Pour elle, écrit Lubac, « le rôle du Saint-Esprit n’est pas… de découvrir à l’homme la pleine intelligence des mystères, mais de le faire adhérer pleinement au vouloir divin, selon la doctrine du « pur amour » (…) La croissance de l’âme dans le pur amour est le prototype d’un progrès et d’un accomplissement universels. » (p.225)
Quant à Grignion de Montfort, selon Lubac « le seul passage de l’oeuvre imprimée qui nous paraisse rendre un son assez lointainement analogue aux attentes d’un troisième âge se lit dans le célèbre Traité de la vraie dévotion à la Sainte Vierge :

Ah ! quand viendra cet heureux temps, dit un saint homme de nos jours, qui était tout perdu en Marie, ah ! quand viendra cet heureux temps où la divine Marie sera établie maîtresse et souveraine dans les coeurs, pour les soumettre pleinement à l’emprise de son grand et unique Jésus ? Quand est-ce que les âmes respireront autant Marie que les corps respirent l’air ? Pour lors, des choses merveilleuses arriveront dans ces bas lieux, où le Saint-Esprit, trouvant sa chère Épouse comme reproduite dans les âmes, y surviendra abondamment, et les remplira de ses dons, et particulièrement du don de sa sagesse, pour opérer des merveilles de grâce. (p.232)

Peut-être [poursuit Lubac] les tendances joachimistes de Grignion de Montfort se réduisent-elles à ce que l’un de ses biographes appelle son « rêve contestataire », à un regard porté « vers un avenir idéalisé », où les « apôtres véritables des derniers temps » seront doués de toutes les vertus qu’ils n’ont guère en ces temps misérables et qui leur feront « opérer des merveilles ». Il s’écrie dans sa prière : « N’avez-vous pas montré par avance à quelques-uns de vos amis une future rénovation de votre Église ? … Quand sera que viendra ce déluge de feu du pur amour que vous devez allumer sur toute la terre, d’une manière si douce et si véhémente, que toutes les nations, les Turcs, les idolâtres et les Juifs même en brûleront et se convertiront ? ». »(p.233)

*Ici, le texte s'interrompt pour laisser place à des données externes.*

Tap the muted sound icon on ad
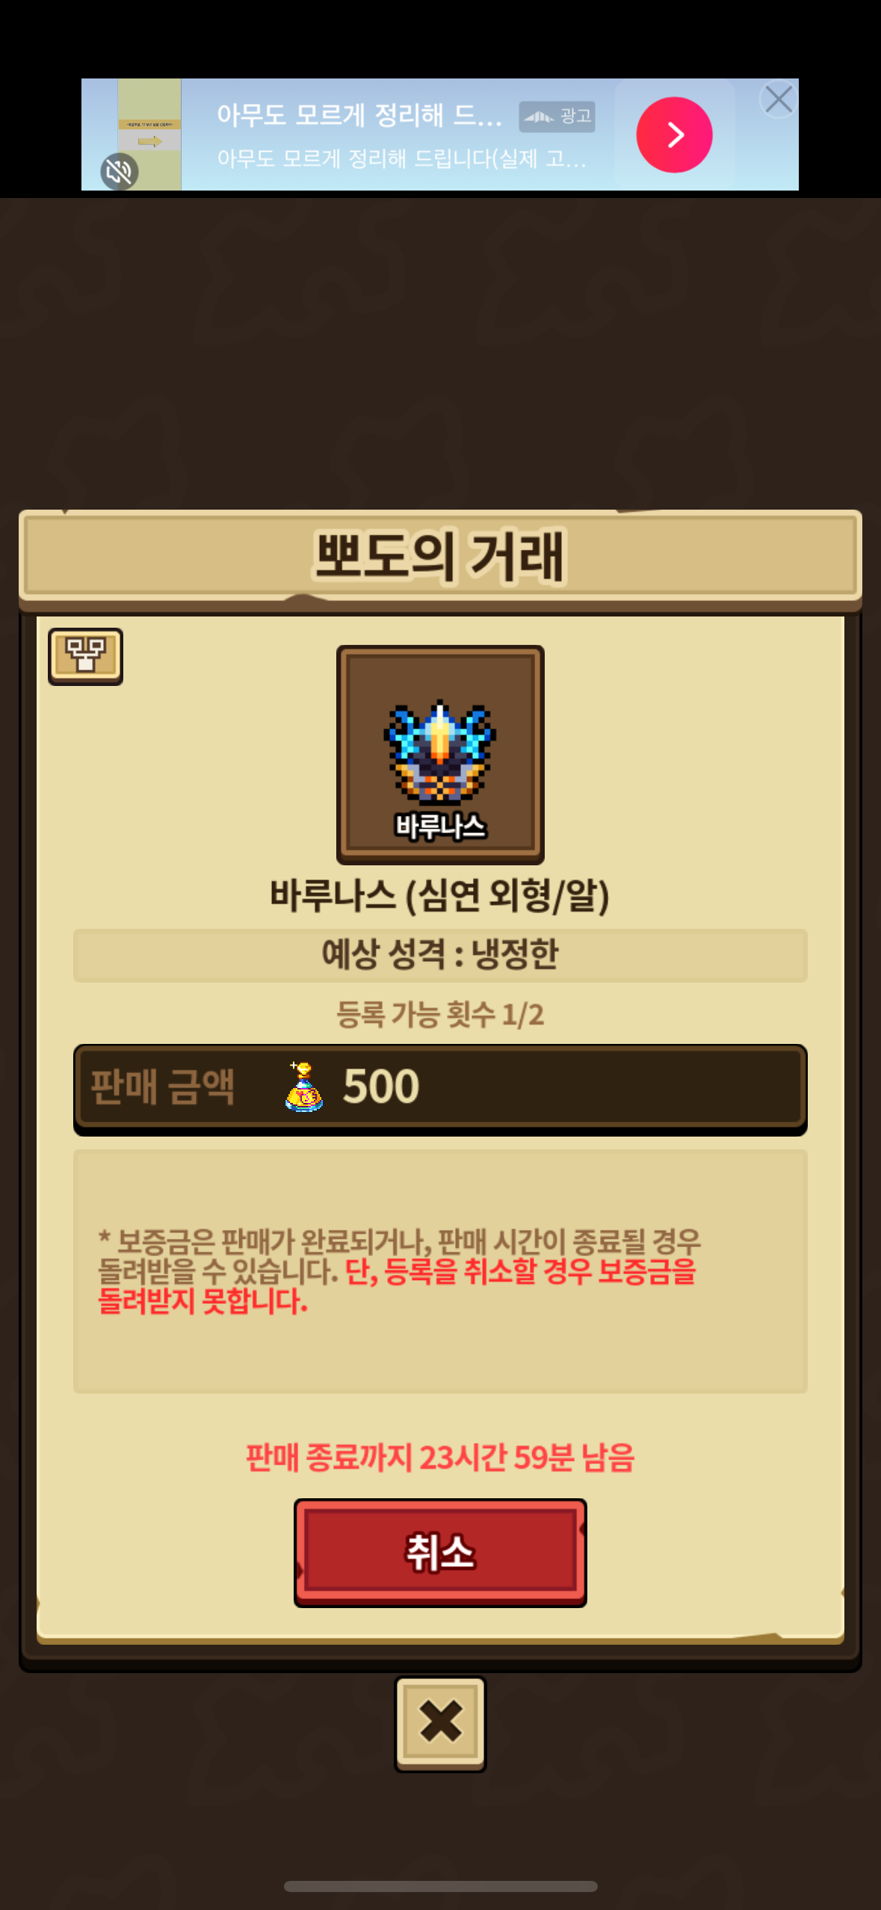The height and width of the screenshot is (1910, 881). coord(120,172)
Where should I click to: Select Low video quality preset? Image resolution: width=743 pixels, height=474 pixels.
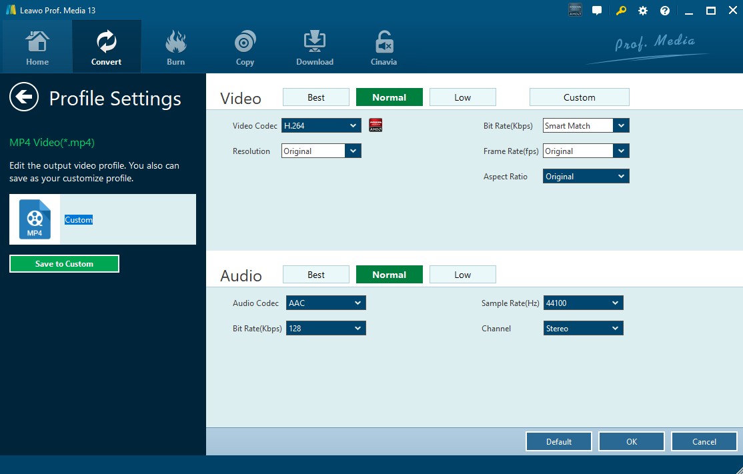click(462, 97)
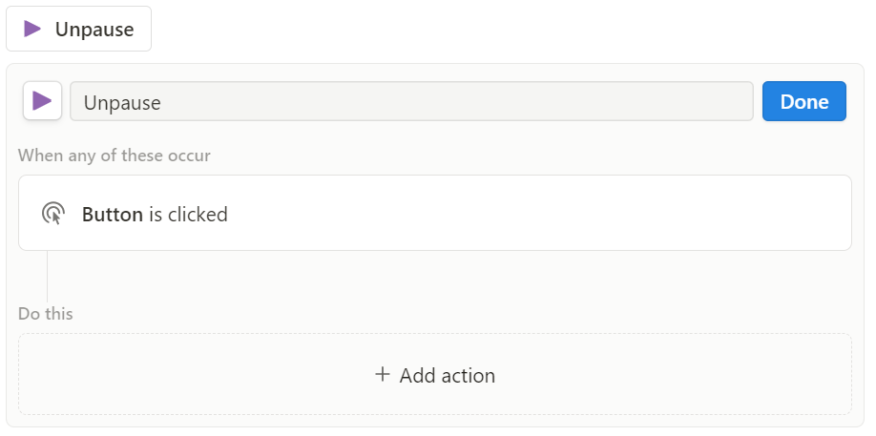Image resolution: width=876 pixels, height=436 pixels.
Task: Click the purple play icon picker button
Action: [42, 101]
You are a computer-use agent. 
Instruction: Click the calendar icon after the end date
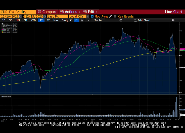(x=45, y=16)
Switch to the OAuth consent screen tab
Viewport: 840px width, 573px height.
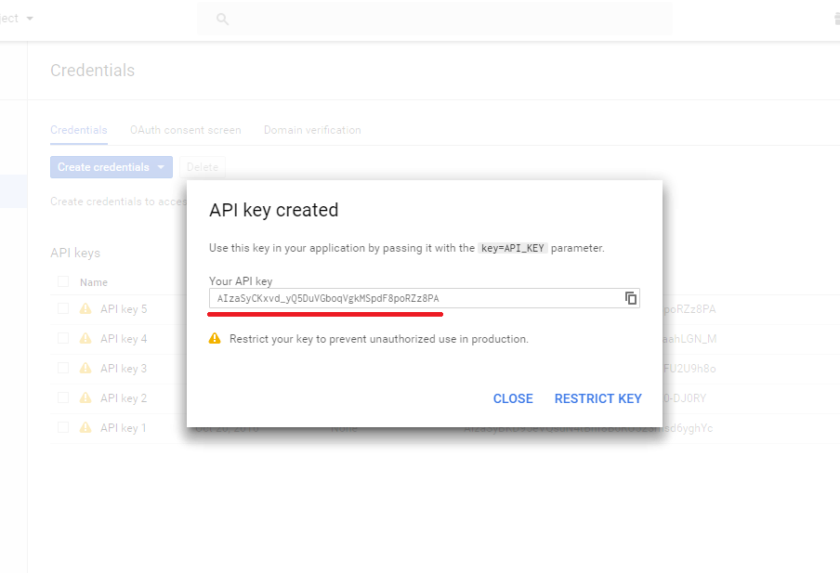coord(185,130)
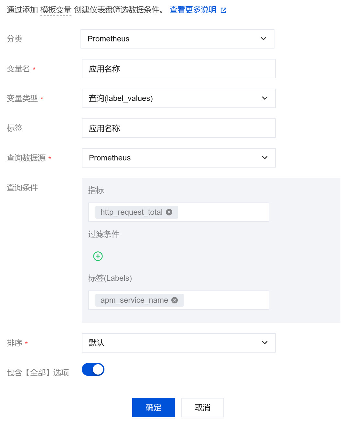Open the 变量类型 dropdown
354x426 pixels.
click(178, 98)
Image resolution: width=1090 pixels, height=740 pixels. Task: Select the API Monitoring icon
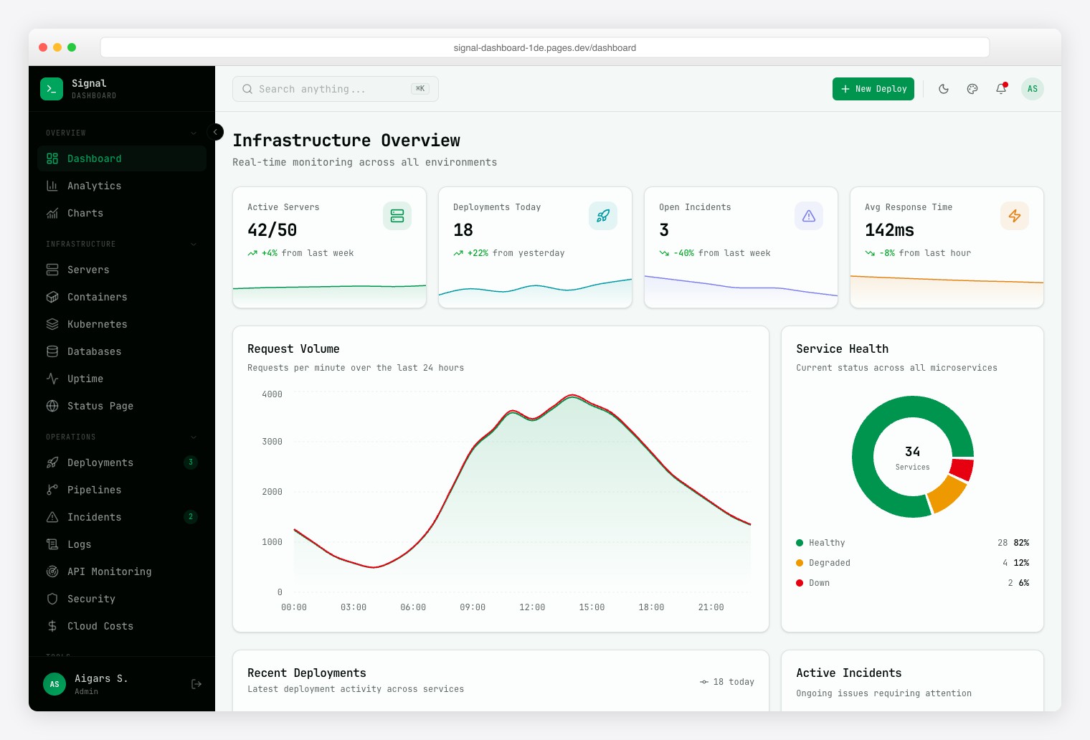click(x=52, y=571)
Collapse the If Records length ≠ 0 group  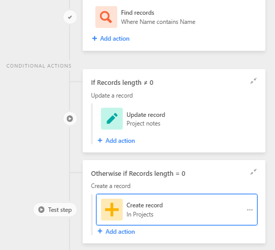(x=253, y=81)
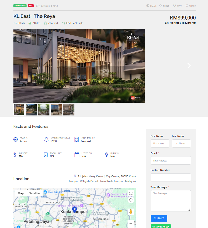Focus the Email Address input field

(171, 160)
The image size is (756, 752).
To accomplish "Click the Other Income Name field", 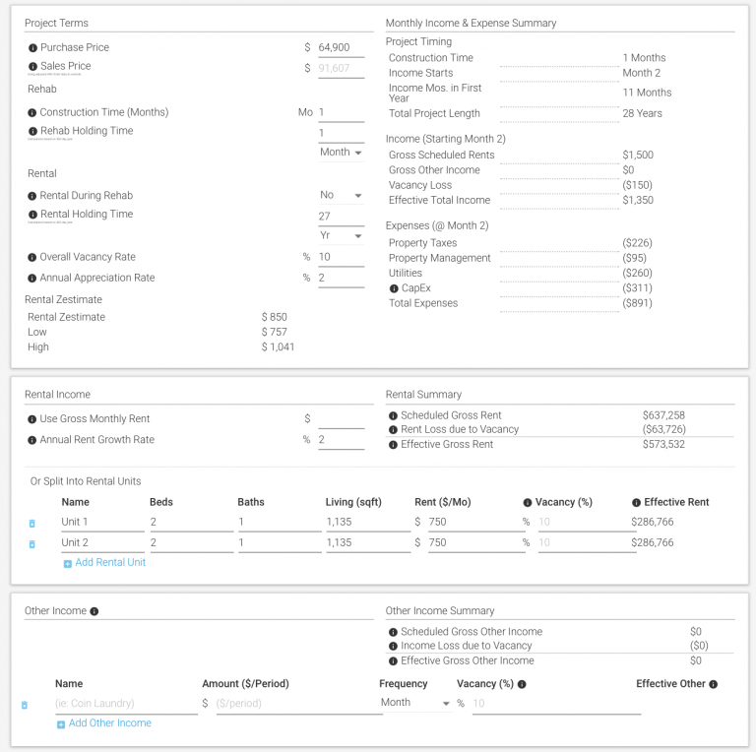I will pos(126,704).

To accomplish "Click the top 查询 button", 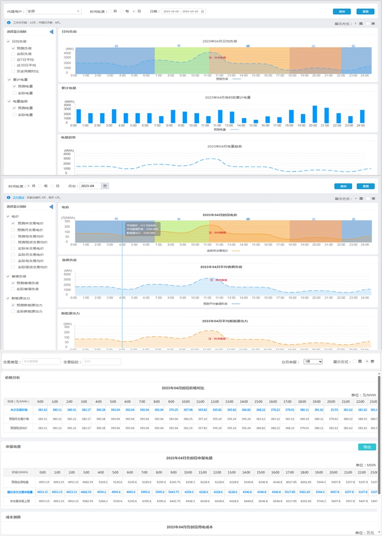I will pyautogui.click(x=341, y=11).
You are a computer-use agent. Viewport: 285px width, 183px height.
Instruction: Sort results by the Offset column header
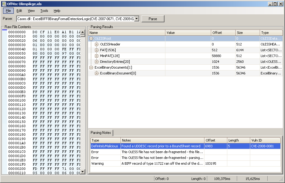(223, 33)
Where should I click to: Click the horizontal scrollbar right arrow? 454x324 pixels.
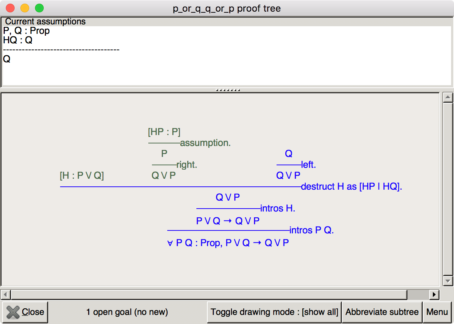pyautogui.click(x=434, y=294)
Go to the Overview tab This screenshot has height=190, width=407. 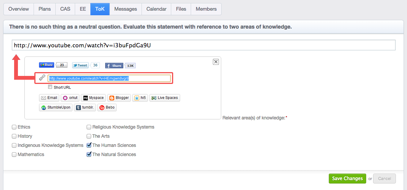click(x=19, y=9)
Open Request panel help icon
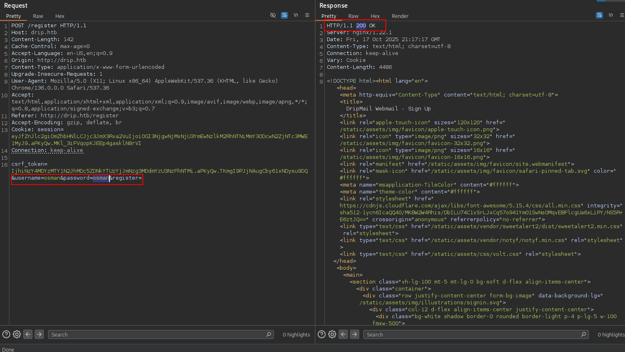Viewport: 625px width, 352px height. coord(6,334)
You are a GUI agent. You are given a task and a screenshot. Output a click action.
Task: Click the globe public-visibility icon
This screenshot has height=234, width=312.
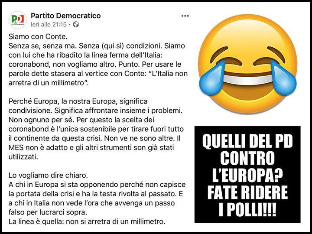(x=76, y=24)
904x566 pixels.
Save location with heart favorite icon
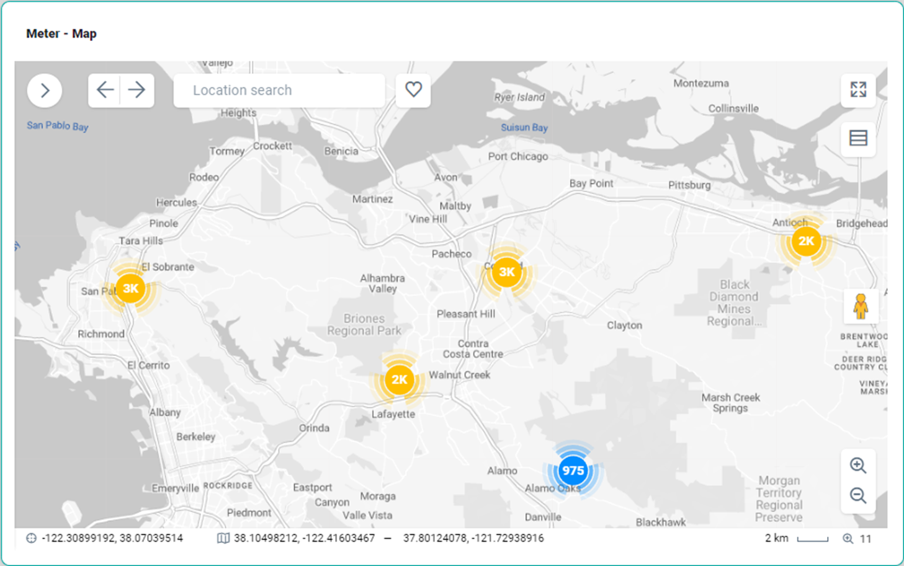tap(413, 91)
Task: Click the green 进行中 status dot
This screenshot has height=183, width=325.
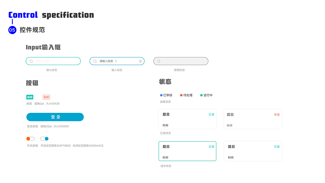Action: coord(201,95)
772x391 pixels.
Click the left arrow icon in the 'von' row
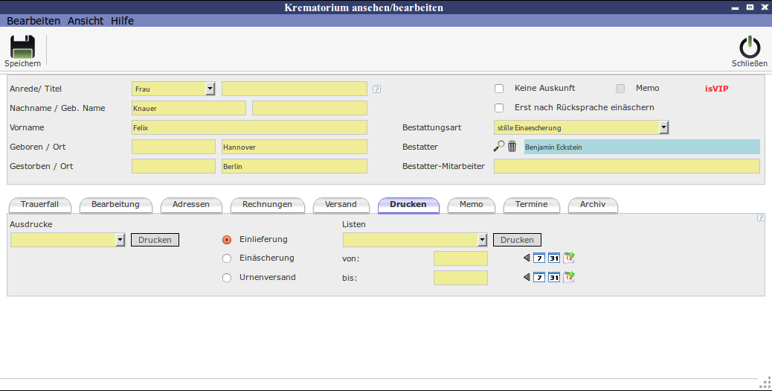point(527,258)
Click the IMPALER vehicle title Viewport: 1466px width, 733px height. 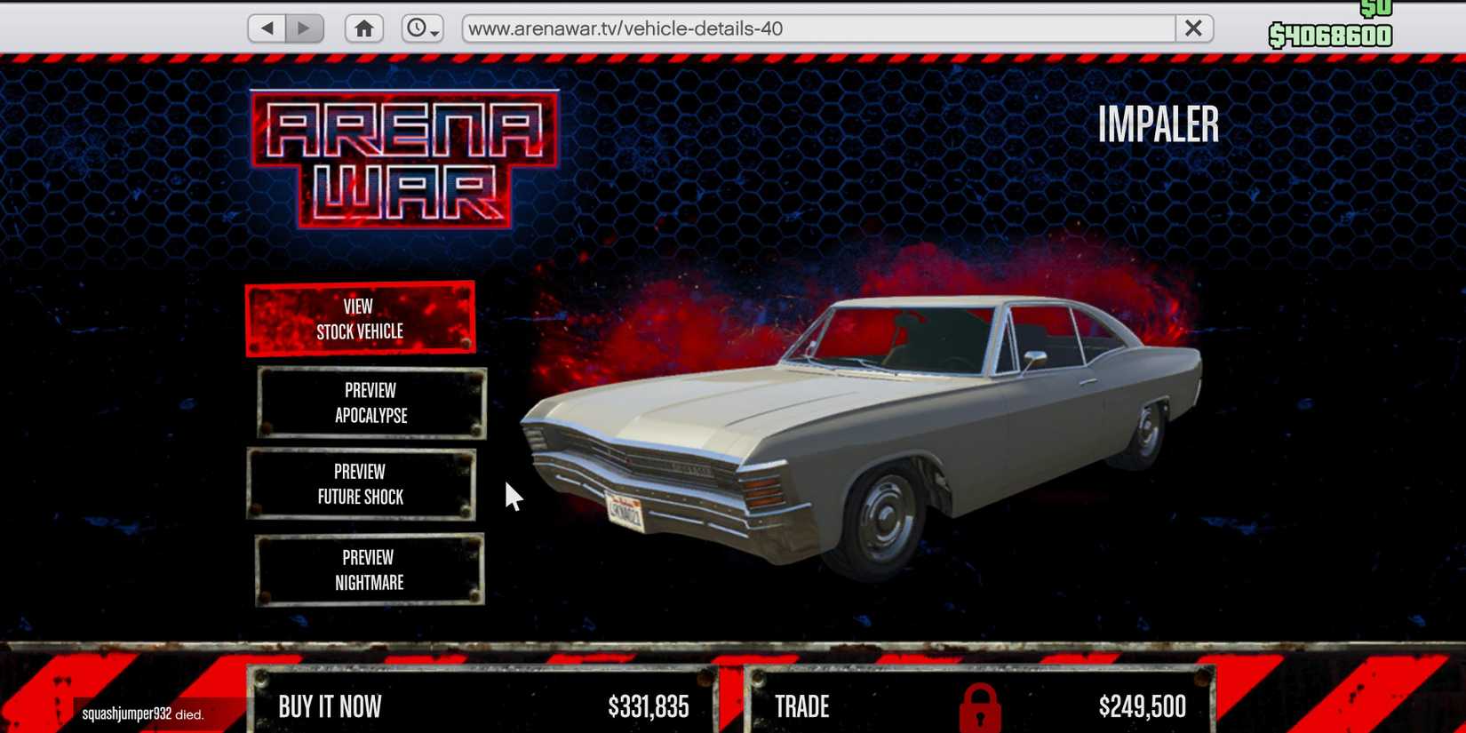[1158, 124]
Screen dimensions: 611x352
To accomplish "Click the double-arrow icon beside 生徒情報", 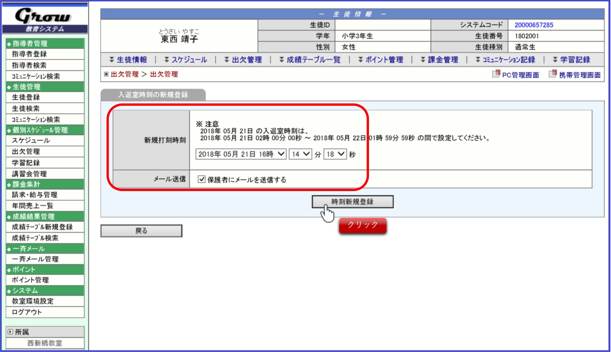I will click(x=112, y=59).
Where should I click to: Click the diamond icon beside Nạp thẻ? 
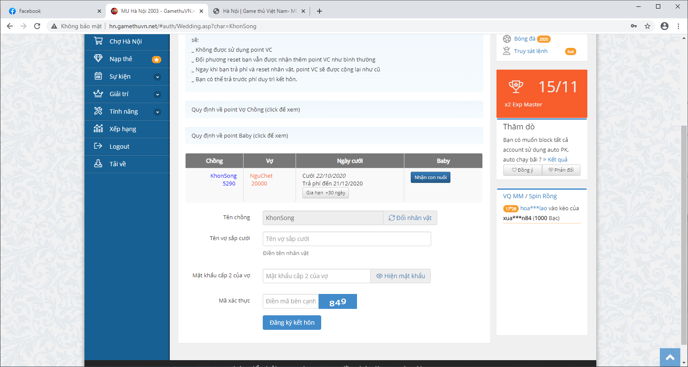tap(98, 59)
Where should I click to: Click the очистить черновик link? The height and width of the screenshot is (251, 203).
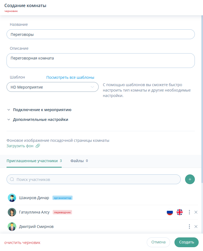coord(22,243)
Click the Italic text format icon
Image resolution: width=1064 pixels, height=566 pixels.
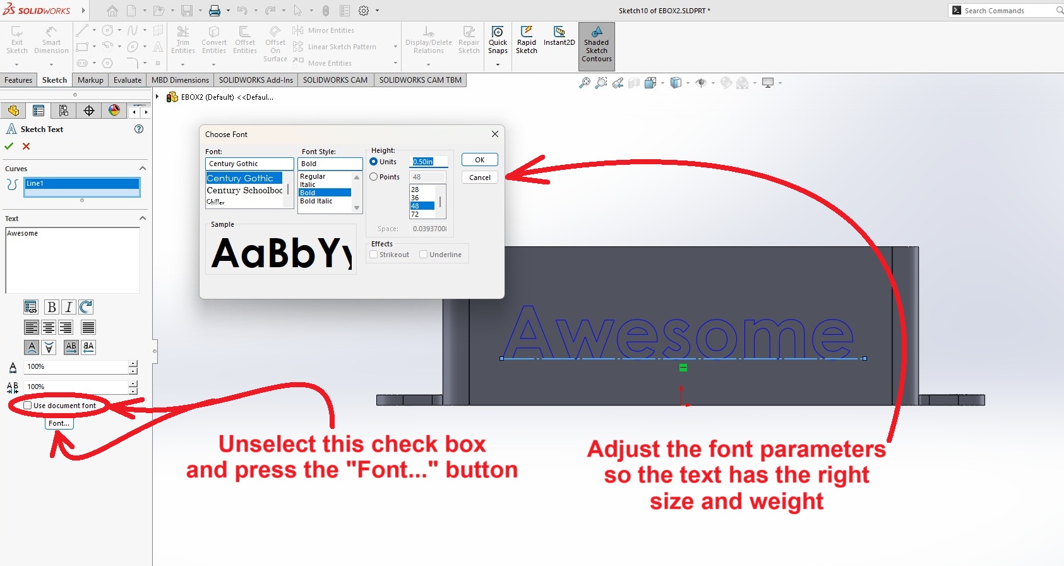pyautogui.click(x=68, y=307)
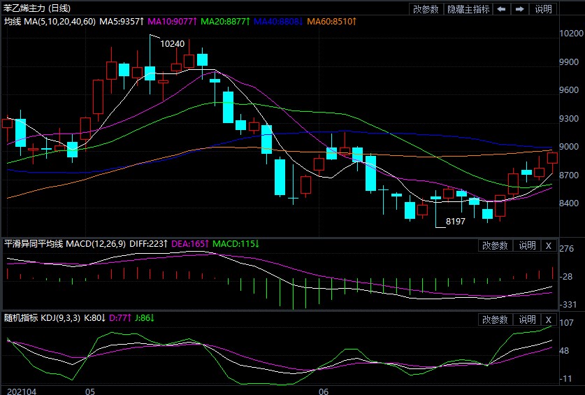Close the MACD indicator panel
Viewport: 585px width, 395px height.
tap(548, 245)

Henri de Lubac évoque ensuite l’histoire faussaire des Rose-Croix, et encore diverses sectes, franc-maçonnerie, gnosticisme… ou des théologies piétistes, ou encore des systèmes où s’associent rationalisme et mysticisme. Le plus illustre des visionnaires de ce temps est Swedenborg, au sujet duquel je retiendrai seulement ici ces remarques de Lubac :
« Cette « raison », – prêchée par le prophète d’une « révélation » ultime, – se veut raison scientifique, et la science qu’elle vise est une science pratique, utile aux hommes. En même temps qu’on observe leur « caractère fantastique, irréel et éthéré », demande justement Martin Lamm, « ne retrouve-t-on pas dans ces rêves de la béatitude des « utilités » le véritable fils de ce siècle des métiers à tisser et de l’économie rurale, épris d’activité utile ? ». Plus que tout autre, ce visionnaire fait mentir le jugement selon lequel tout « mysticisme » serait orienté au rebours de tout progressisme. Ce qui peut paraître étonnant, c’est l’audience qu’il obtint auprès de ses contemporains, dont certains faisaient partie de l’élite intellectuelle. » (p.262)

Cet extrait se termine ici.